Tikal Temple VI (also known as the Temple of the Inscriptions and Structure 6F-27) is a Mesoamerican pyramid in the ruins of the major Maya city of Tikal, in the Petén department of northern Guatemala. Temple VI is located at the southeastern end of the Mendez Causeway, which links the temple plaza with the site core. The temple faces west onto a walled plaza. The existence of the temple was first reported in 1951 by Antonio Ortiz on behalf of the Instituto de Antropología e Historia (IDAEH - "Institute of Anthropology and History"). The roof comb of the temple is inscribed on its sides and back with a lengthy hieroglyphic text. The pyramid's summit superstructure contains two chambers, and the highest surviving portion of the temple's roof comb stands 40 ft high. The pyramid superstructure is accessed via three west-facing doorways. The triple doorway and interior layout of the chambers suggest that Temple VI was in fact a palace-type structure rather than a temple.

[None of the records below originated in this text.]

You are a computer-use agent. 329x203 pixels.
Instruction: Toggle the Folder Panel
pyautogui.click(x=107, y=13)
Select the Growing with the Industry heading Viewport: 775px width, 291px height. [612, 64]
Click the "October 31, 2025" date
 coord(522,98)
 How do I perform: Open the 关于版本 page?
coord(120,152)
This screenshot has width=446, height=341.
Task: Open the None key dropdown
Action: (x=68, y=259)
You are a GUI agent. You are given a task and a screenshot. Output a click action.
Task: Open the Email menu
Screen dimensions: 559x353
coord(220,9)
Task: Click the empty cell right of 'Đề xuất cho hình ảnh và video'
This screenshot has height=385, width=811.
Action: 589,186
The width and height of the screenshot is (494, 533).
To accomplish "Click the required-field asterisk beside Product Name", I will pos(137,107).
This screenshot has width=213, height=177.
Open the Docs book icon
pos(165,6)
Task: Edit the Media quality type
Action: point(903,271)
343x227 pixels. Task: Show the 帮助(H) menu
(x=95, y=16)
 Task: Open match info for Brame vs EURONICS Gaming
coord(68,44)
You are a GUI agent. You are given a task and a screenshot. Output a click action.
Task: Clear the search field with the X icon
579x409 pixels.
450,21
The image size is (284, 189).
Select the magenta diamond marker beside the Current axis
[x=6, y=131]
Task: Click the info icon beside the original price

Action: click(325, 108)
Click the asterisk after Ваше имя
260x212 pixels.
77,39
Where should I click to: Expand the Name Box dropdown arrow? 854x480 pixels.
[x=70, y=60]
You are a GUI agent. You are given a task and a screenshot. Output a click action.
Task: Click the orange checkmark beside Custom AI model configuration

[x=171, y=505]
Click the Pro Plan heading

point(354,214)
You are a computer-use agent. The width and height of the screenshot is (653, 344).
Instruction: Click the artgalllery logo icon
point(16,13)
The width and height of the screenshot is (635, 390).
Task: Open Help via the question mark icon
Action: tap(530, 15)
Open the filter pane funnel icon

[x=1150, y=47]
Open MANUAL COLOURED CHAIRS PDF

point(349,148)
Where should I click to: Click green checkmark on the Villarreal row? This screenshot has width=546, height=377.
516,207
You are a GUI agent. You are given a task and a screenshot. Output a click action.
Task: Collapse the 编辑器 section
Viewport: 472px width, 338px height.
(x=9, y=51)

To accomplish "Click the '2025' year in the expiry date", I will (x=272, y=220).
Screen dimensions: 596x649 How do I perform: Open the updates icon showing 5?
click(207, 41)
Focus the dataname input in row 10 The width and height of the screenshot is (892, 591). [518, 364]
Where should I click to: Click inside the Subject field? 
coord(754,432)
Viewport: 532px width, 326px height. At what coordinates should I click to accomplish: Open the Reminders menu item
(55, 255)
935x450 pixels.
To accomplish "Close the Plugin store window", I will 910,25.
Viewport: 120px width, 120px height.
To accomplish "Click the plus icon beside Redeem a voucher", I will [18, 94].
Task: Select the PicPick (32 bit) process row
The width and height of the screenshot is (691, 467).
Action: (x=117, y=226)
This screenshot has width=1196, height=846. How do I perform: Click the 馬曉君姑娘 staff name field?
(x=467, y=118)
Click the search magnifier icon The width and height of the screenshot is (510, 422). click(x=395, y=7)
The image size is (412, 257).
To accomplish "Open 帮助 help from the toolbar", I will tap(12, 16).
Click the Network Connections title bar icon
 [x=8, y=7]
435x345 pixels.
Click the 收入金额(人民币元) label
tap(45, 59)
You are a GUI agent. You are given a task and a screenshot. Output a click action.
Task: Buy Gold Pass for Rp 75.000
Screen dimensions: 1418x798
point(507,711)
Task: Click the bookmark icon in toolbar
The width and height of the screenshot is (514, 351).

== Hieroglyphic inscription ==
The text contains a history of Tikal stretching back into the Preclassic period. The earliest date in the text equates to 1139 BC; it records either a mythical foundation event or, perhaps, a distantly remembered historical event of importance.

== Monuments ==

Stela 21 was erected at the foot of Temple VI. It records the succession of king Yik'in Chan K'awiil in AD 734. When found the stela had fallen from its original position and was re-erected during restoration work. Only the bottom section of the stela survives. Some text survives on the left hand side of the front of the monument; it is of excellent quality workmanship and records a date in AD 736. A part of the stela was reused and fashioned into a metate that was found by locals 0.3 km northwest of the temple.

Altar 9 is paired with Stela 21 at the foot of the pyramid steps. The altar is badly damaged and is missing large fragments. The upper face of the altar was sculpted with the image of a face-down bound captive.